_EXERCISE OBJECTIVE:_
Scan the records that follow, and whenever a line has the word "computer", copy it.

-- EXERCISE MATERIAL follows --

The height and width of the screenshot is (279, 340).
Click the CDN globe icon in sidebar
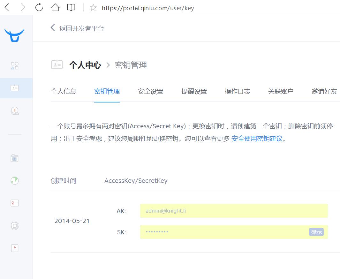(15, 180)
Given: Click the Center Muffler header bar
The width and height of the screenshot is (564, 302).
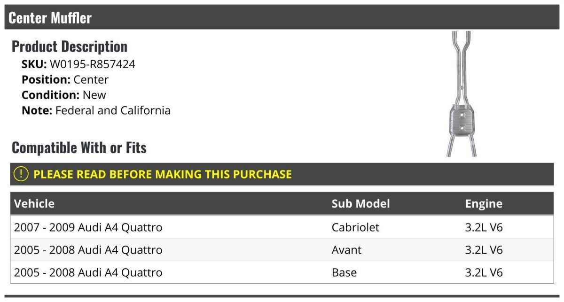Looking at the screenshot, I should pyautogui.click(x=282, y=17).
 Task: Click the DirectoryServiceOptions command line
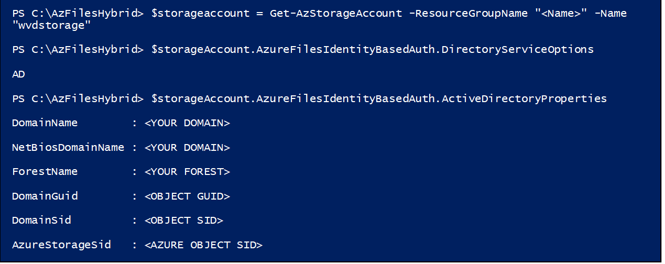click(303, 50)
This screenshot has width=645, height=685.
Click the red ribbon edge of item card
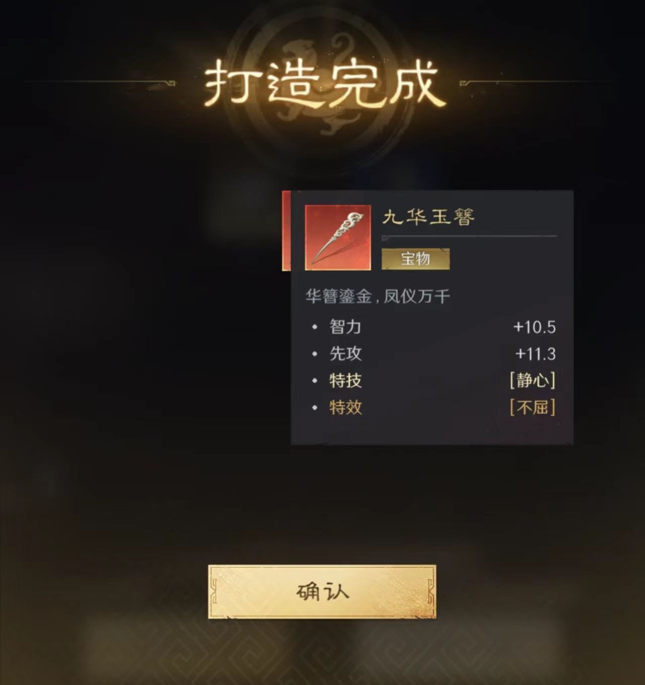click(x=286, y=231)
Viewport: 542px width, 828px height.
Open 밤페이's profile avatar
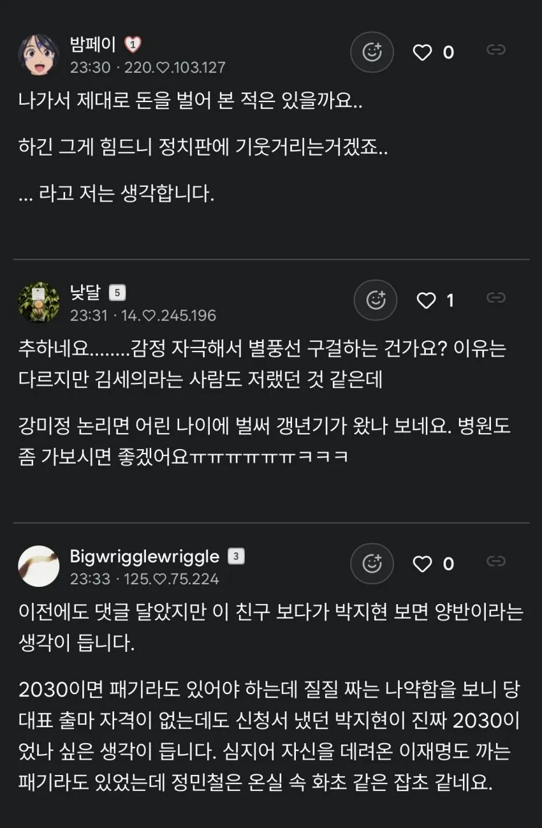click(38, 55)
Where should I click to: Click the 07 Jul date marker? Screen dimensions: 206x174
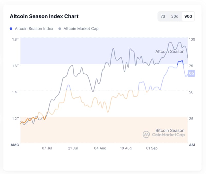tap(47, 148)
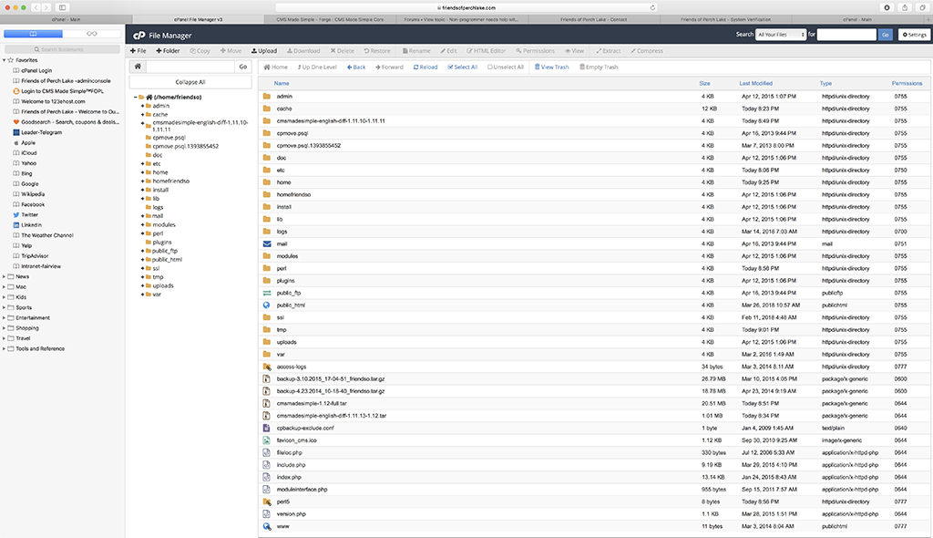This screenshot has height=538, width=933.
Task: Click the Unselect All checkbox
Action: pyautogui.click(x=490, y=67)
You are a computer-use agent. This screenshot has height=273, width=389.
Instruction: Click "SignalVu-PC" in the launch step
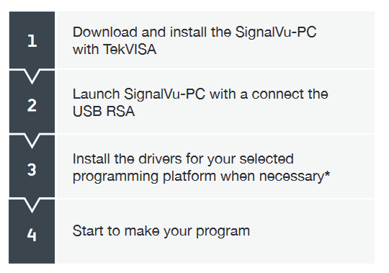pyautogui.click(x=164, y=94)
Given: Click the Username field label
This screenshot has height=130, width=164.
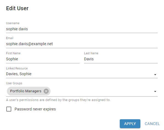Looking at the screenshot, I should (13, 23).
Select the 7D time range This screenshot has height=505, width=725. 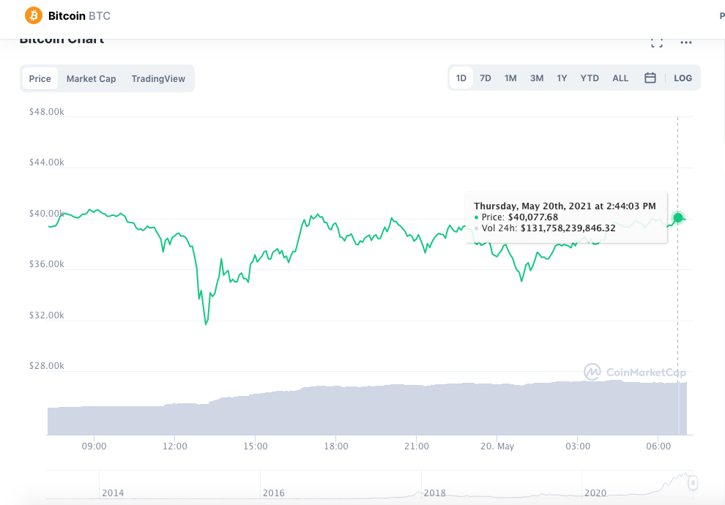[x=485, y=78]
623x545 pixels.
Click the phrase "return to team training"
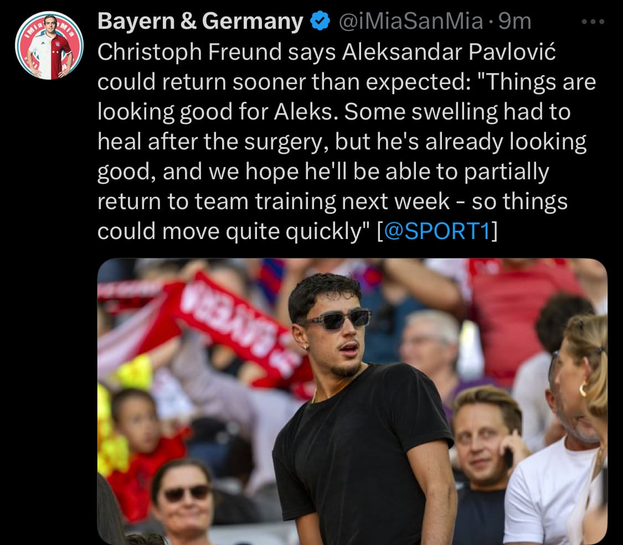tap(218, 201)
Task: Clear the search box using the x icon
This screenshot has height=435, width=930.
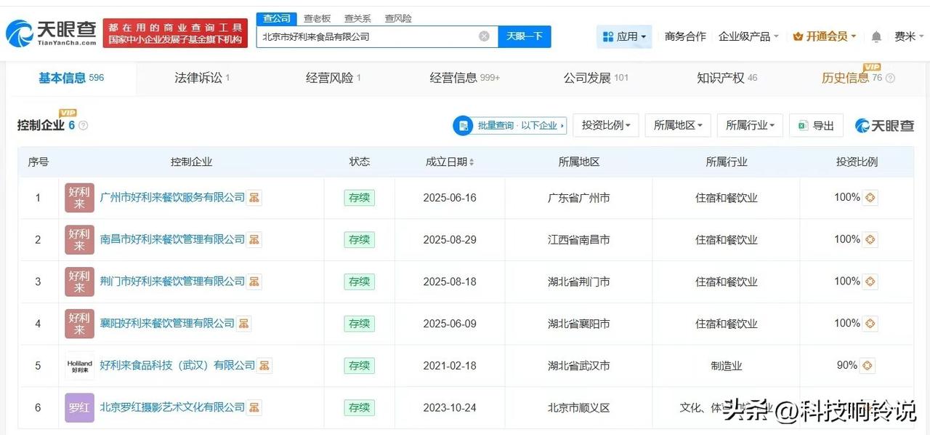Action: click(483, 36)
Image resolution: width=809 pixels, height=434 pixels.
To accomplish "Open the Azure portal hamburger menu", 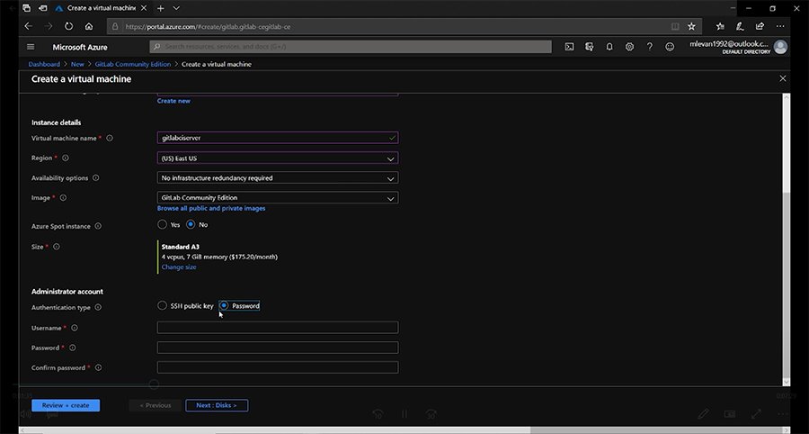I will click(x=31, y=47).
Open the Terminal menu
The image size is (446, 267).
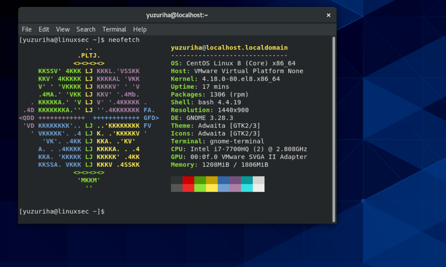pyautogui.click(x=114, y=29)
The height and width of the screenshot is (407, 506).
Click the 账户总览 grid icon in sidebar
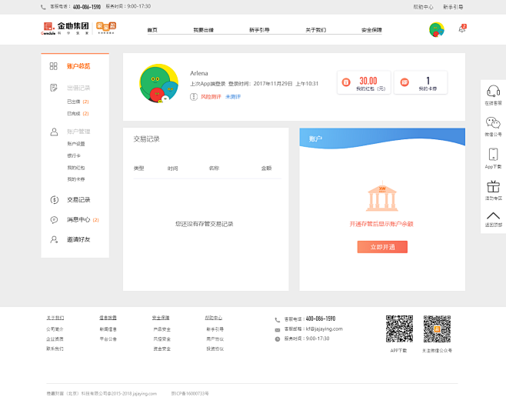[53, 66]
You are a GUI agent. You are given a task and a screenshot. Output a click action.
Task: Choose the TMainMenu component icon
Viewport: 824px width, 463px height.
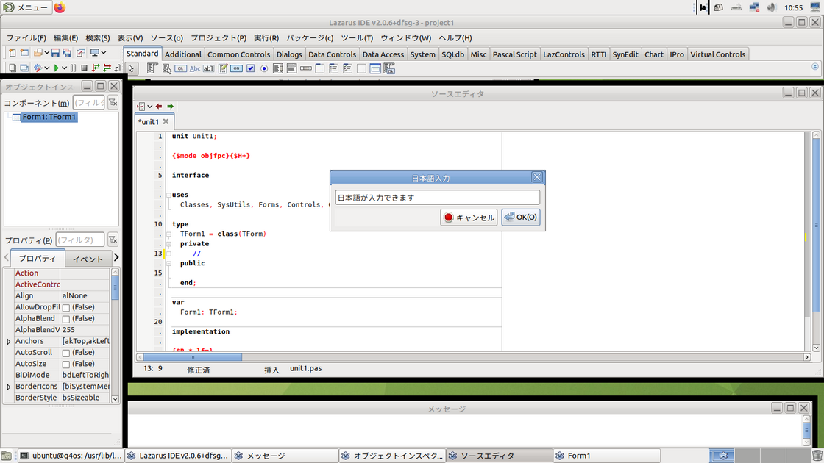click(x=152, y=68)
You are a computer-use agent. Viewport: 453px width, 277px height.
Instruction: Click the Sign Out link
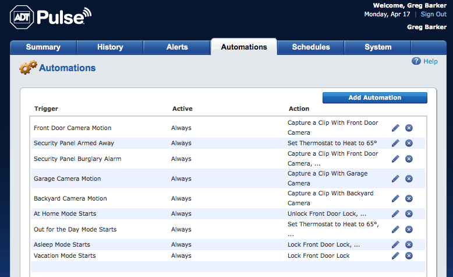[433, 14]
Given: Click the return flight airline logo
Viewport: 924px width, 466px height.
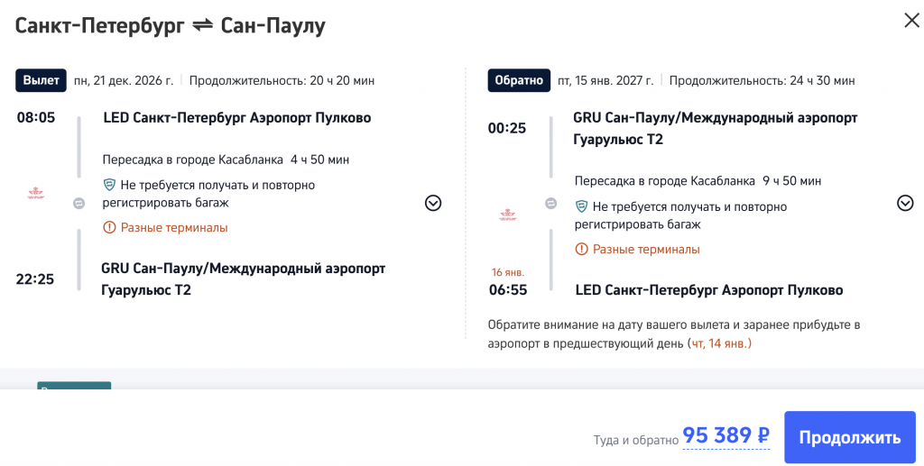Looking at the screenshot, I should pyautogui.click(x=509, y=215).
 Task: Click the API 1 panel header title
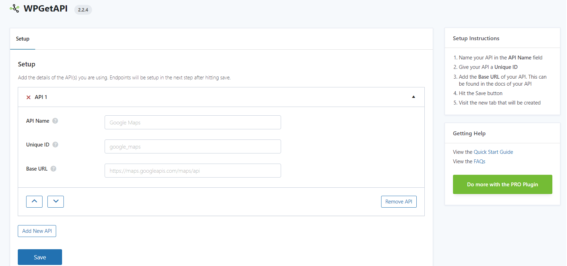41,97
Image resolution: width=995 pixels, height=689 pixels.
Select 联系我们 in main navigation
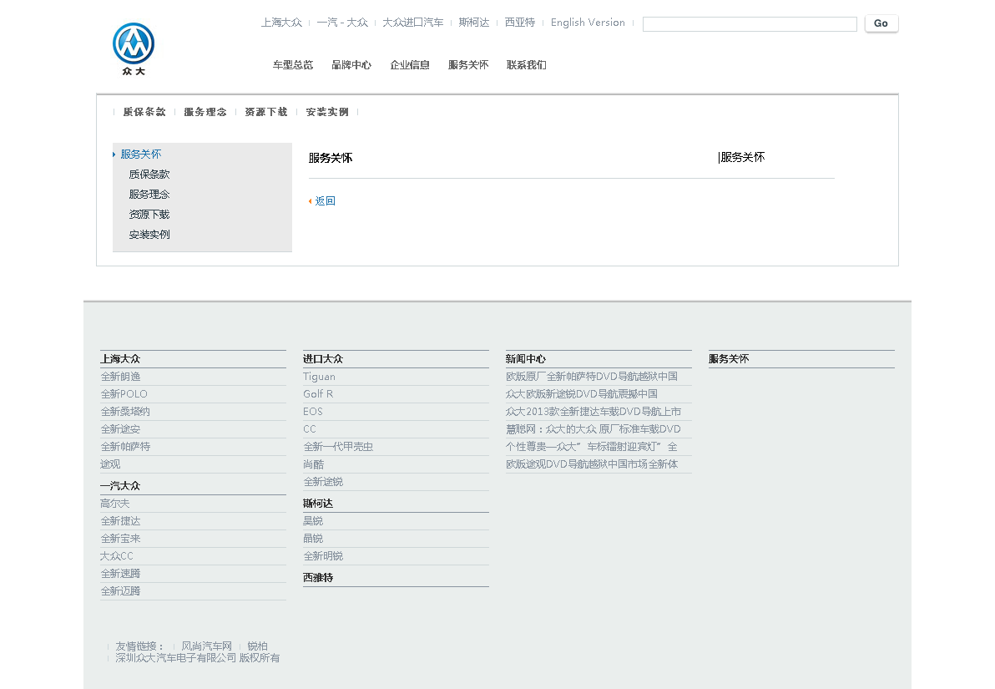coord(527,65)
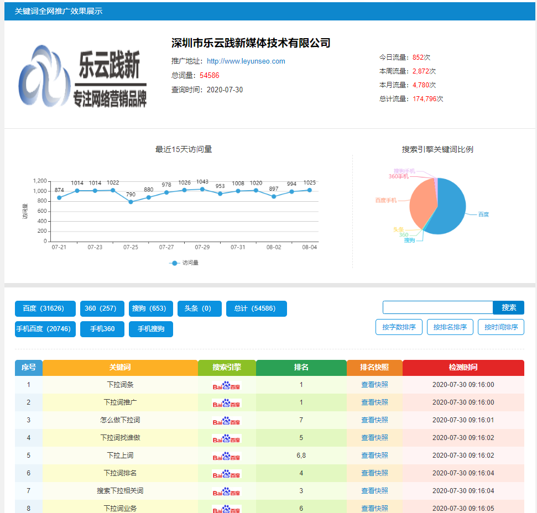Click the Baidu icon in 下拉上词 row

(x=227, y=456)
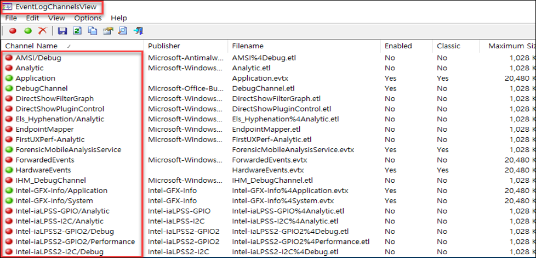This screenshot has height=258, width=536.
Task: Click the green status icon of the HardwareEvents channel
Action: coord(9,170)

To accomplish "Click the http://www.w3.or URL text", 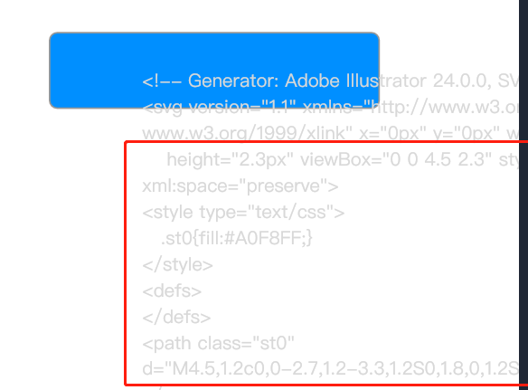I will (444, 107).
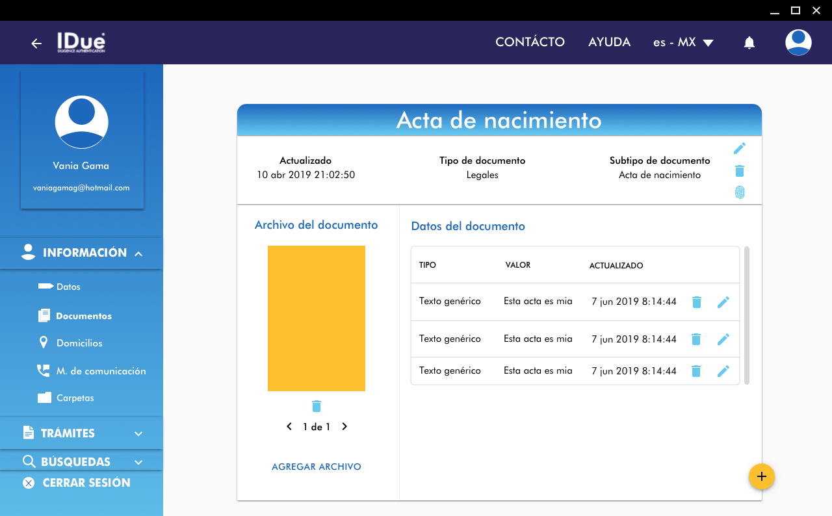Open the es - MX language dropdown
This screenshot has width=832, height=516.
[x=683, y=42]
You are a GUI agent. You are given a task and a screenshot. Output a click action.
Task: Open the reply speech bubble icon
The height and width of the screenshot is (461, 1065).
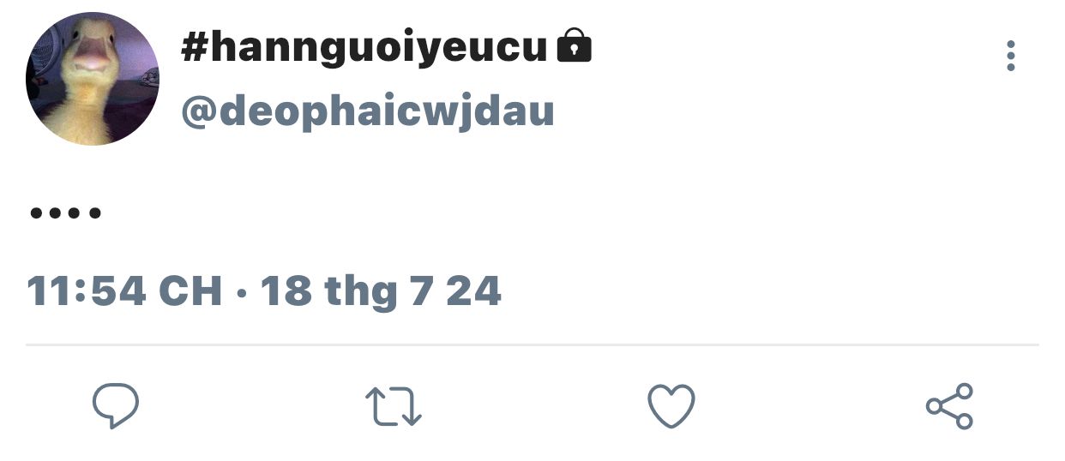tap(115, 406)
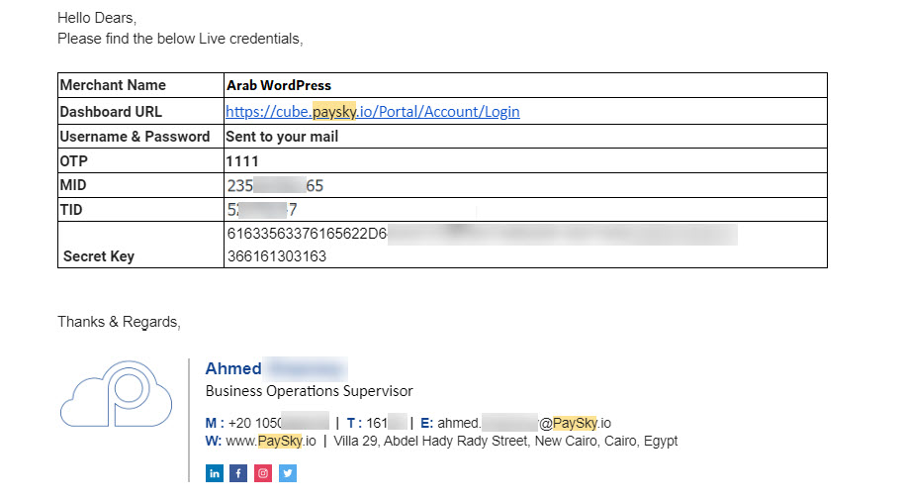Viewport: 905px width, 502px height.
Task: Click the 'Sent to your mail' cell
Action: click(x=282, y=137)
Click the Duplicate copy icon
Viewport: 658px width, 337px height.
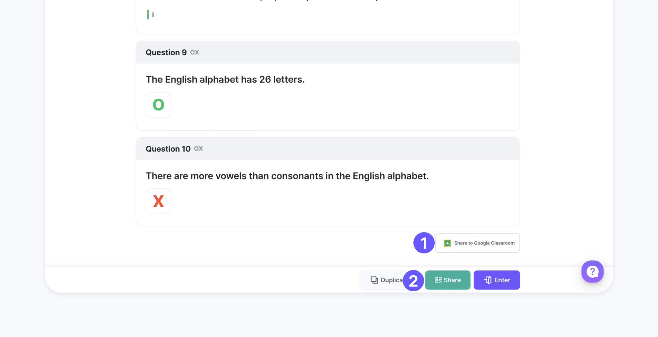click(x=374, y=280)
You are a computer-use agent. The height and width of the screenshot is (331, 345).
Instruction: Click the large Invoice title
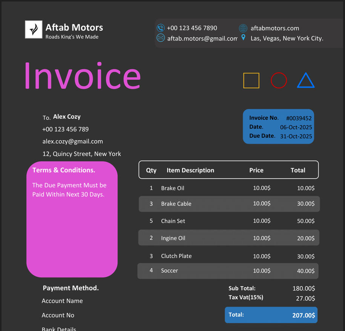(82, 76)
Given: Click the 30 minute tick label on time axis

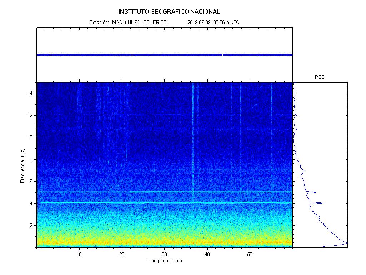Looking at the screenshot, I should pyautogui.click(x=165, y=254).
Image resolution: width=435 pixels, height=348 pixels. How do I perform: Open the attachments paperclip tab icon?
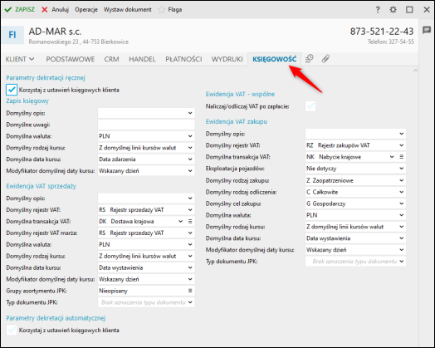[x=325, y=59]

-- EXERCISE MATERIAL concluded --

_THE ANSWER:_
You are a computer-use agent. This screenshot has height=273, width=389.
You are a computer-use agent. Viewport: 453px width, 277px height.
You are a computer-use agent. The height and width of the screenshot is (331, 345).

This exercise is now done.